Her studio practice examines the emotional states of mourning and melancholia and seeks to focus on the emotions of grief, loss and absence using techniques such as the mending and staining of cloth.
Our familiarity with cloth in every-day life means that we have a vocabulary not only of words but also of experience in the sensation of seeing, touching, handling and encountering it. We can therefore draw upon this vocabulary to think about the involvement of cloth in containing and processing thoughts and emotions and is an ideal medium through which we can consider meaning and making, making-meaning and thinking.

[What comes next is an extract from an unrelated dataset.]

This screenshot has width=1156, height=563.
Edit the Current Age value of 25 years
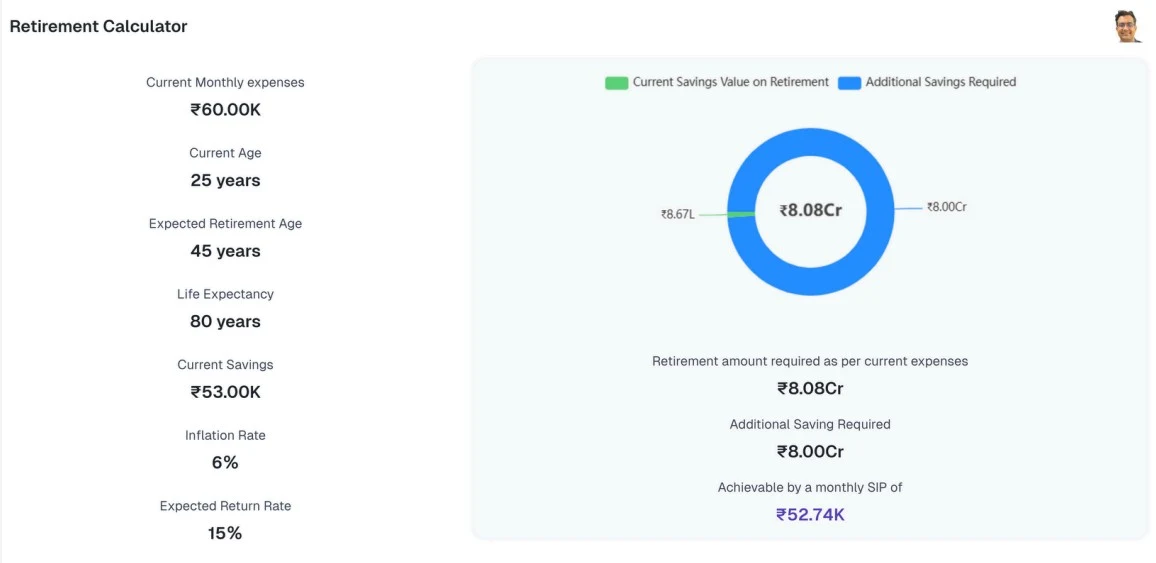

Beverly’s current work uses bedsheets which have been torn, stained and mended to evoke feelings of grief and loss. These bedsheets are Army hospital bedsheets from the Second World War – of special significance as a family member was injured and hospitalised in France shortly after D-Day. Folded sheets have been used in Beverly’s work to signify the idea of piles of shrouds waiting to be used – a reminder that we will all one day need to be shrouded.
Beverly’s work encourages a focus on the emotional dimension in the words grief, loss and absence. Her work highlights that even when the immediate feelings of grief and mourning are passed, we are changed forever; the emotions embedded in the fabric of our lives emerge at different times to stain our emotional states.